_Goal_
Copy out the rows below word for word, starting at the line that contains "Viewport: 969px width, 535px" and ending at the line that contains "tap(244, 317)", with both of those lines included.

_Data shown_
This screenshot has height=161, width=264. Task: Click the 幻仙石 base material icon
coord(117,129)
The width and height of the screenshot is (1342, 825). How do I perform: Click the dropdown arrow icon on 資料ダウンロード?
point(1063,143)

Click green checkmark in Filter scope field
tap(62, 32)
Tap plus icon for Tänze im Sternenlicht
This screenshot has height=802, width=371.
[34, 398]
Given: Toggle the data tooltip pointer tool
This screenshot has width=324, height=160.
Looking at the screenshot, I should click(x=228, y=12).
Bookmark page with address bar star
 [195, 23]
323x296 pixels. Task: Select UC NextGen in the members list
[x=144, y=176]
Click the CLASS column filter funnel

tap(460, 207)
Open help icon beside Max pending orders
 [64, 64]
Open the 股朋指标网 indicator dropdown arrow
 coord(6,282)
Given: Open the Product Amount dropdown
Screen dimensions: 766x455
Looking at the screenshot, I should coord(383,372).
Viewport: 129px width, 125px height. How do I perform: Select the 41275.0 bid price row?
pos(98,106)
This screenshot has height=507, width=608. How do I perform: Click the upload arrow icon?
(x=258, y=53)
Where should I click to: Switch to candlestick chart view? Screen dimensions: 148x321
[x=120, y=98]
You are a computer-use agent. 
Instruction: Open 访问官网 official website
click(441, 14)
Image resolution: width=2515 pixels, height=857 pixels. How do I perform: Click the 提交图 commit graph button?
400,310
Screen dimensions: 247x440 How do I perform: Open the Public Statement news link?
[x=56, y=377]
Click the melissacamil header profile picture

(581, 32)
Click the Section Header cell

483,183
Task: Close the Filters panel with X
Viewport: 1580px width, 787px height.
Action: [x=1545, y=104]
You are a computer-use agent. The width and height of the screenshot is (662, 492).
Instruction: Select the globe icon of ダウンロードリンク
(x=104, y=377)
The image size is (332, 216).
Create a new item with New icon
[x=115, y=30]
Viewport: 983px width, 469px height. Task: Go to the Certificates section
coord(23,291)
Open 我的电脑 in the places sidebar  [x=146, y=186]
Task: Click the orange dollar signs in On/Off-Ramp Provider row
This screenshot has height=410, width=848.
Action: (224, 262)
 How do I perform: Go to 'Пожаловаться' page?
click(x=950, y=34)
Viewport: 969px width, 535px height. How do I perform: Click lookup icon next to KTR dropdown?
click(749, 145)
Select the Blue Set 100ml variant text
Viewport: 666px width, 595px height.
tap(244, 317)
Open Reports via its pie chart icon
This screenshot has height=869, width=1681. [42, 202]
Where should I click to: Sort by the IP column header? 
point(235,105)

_Output of the exercise_
Viewport: 969px width, 535px height. How do I perform: Click lookup icon next to KTR dropdown?
click(749, 145)
Select the Blue Set 100ml variant text
Viewport: 666px width, 595px height.
tap(244, 317)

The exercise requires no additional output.